In the video, we also introduce the concept of watts per pound. We have Speedster Redux to thank there. We know we sagged about 22% to 147 volts at 1000 amps using 180 Ah cells. This works out to an input power of 66 watts per pound of the 2385 lbs of Speester weight resulting. The Cobra is going to be a heavier car, perhaps 2800 lbs. And so we would need a 215 volt pack to maintain the same power to weight ratio and so the same 6.5 second 0-60 time. And so I view 215 volts as the minimum and 240 volts the maximum we could get into the car.

As to performance, we do have a couple of kickers in the foot locker to put into play.
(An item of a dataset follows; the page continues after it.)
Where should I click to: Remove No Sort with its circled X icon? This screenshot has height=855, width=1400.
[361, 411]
First, our transmission is FIVE speeds instead of four. We’re going to go to a 4.11 limited slip differential on this beauty which should bring it clawing and scratching up out of the hole in fairly persuasive fashion.

And one of the reasons we can do this is that I think the 11HV at the higher voltage will let us move our peak power point out from 3200 rpm – perhaps out as much as 4000 rpm.

Finally, we are looking at controllers that do signficantly MORE than 1000 amperes for a top end.

When we put all that together, I’m starting to get enthusiastic about this car. Brain says the mission with Cobra’s is pretty simple: the cars you see in the rear view mirror should always be shrinking in size at an impressive rate. I think we can do that. But it will be interesting to see what we blow up along the way.